The Pre-Checked Checkbox
The first is so common it seems like most just accept that it’s how the internet works. It’s the “enabled checkbox” dark pattern. Tucked into things you usually would check like “create a desktop icon” or “create a start menu icon” there will be an invitation to “Download the NotMalwareWeSuperPromise Toolbar.” Users don’t want this toolbar. No one wants this toolbar. Why is it there? And furthermore why is it checked? If the person who had designed the UI had the user’s best interest at heart, he would have realized the user wanted the product he downloaded, and not a totally unrelated one. It’s disingenuous at best and downright dirty at worst. It’s present in websites as well. When signing up for a site you will often find the options for signing up for the newsletter, the “sure, I want ‘value added’ emails”, and “Some other entity you’re not telling me the name of wants to send me spam too? SIGN ME UP!” checkboxes already filled in. Thanks but no thanks, Internet. These options exist simply to trick a user to agree to things he doesn’t want to.
Like the pre-checked checkbox, but more insidious because it comes without the visual cue, trick wordplay is designed in such a way as to make the user seem like he’s agreeing to one thing but in actuality is agreeing to something completely different. This is sometimes done by combining different ways of asking the same thing. Take this example:
At Next.Co.Uk, the user has a litany of questions he or she must muddle through in order to complete their order. Say the user plays their shell game and wants to save 25 cents and get free delivery. The Terms and Conditions, which only 7% of users read, lets the user know that he or she has just signed up for a subscription to the Next Catalog. You’re welcome, user.
The Roach Motel
Like Hotel California, some services on the web let you check in buy never leave. Signing up for a service is easy on some sites, sometimes too easy. But once a user is tired of an inbox crammed with a newsletter that is no longer relevant to their interests, alongside all the spam they inadvertently signed up for, getting out seems like a game of hide and seek. LA Fitness (full disclosure – I totally fell for this one) lets you sign up for their memberships online. It’s super easy to do. Don’t want to be a member anymore? Well apparently, while they have the technology to allow you to join their service, they have to use analog mail to let you quit. That’s right, you can sign up online but have to use stamp and paper to get out.

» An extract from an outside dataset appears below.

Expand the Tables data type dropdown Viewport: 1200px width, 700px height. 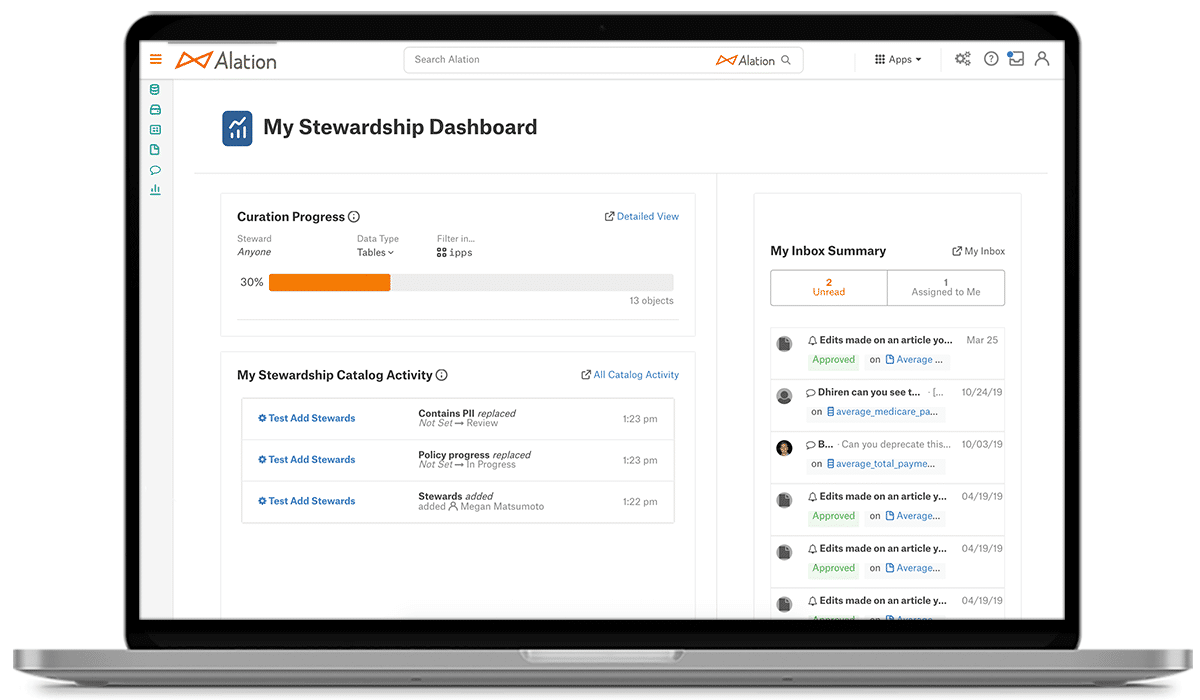pyautogui.click(x=375, y=252)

These tricks and tactics provide great short term rewards for their practitioners. I’m still a member of LA Fitness. Not because I like how I was treated, but because I’m too lazy to quit. They got me. It’s easy to catch people off guard on the internet, a world of small print and shady tactics. You have to stay on guard to keep your wallet secure, your inbox clear, and your computer bloatware free.
And if you’re a UI/UX professional, really think twice about a tactic if it is going to do anything but help your brand in the long run.